Martinique: a French department in the middle of the ocean

Martinique is an island, but also a French department whose capital is the city of Fort-de-France. Enjoy wandering around the city, shopping in the large market or visiting the fish market. Take the opportunity to visit the Saint-Louis fort and the Regional History and Ethnography Museum. Go on from there to admire the nearby Batala church and the luxuriant Batala gardens. Another unmissable visit is to the Three Islets where you can see the Sugar Cane House and the Pagerie Museum.
You can also take a boat for a short cruise in the mangrove swamp. You can walk around the Pointe du Bout where undersea diving offers an amazing sight. Also take a tour of the coves: the Grande, the Noire, the Dufour and the Arlet coves. Bathe at Sainte Anne, at the Grande Anse des Salines and the Baie des Anglais. Sainte Luce is another unmissable spot to relax on the remarkable beaches and visit the Three Rivers distillery. Air France offers numerous flights to Martinique, a remarkable opportunity to escape to the sun.

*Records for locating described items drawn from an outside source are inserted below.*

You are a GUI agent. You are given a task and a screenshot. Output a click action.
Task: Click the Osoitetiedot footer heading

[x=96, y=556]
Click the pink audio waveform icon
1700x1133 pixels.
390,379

Discover the Martinican culture

There are still several farms on the island of Martinique. Some cultivate cane sugar and others are distilleries which make rum. In the south, you can see the large sugar plantations whereas bananas and pineapples are cultivated in the north. You can admire the famous two-storey houses, often exposed to the wide-open hills. Around these old houses, there used to be huts for the coloured slaves. Some of these buildings have been turned into museums and you will be able to learn about the history during your visit. In the country, there are still some two-roomed huts which are home to an entire family.

Martinican dance and music

The entrancing dances and music of Martinique are still common some parts of the island, and you will be able to take part in wild festive evenings around a gwo-ka (a kind of creole drum). Bele is another form of music imported directly from Africa. Since the XIXth century, it has changed due to European influences such as the quadrille, but remains quite tuneful. You can also dance the zouk, the kadans or the ragga to a traditional Martinican beguine.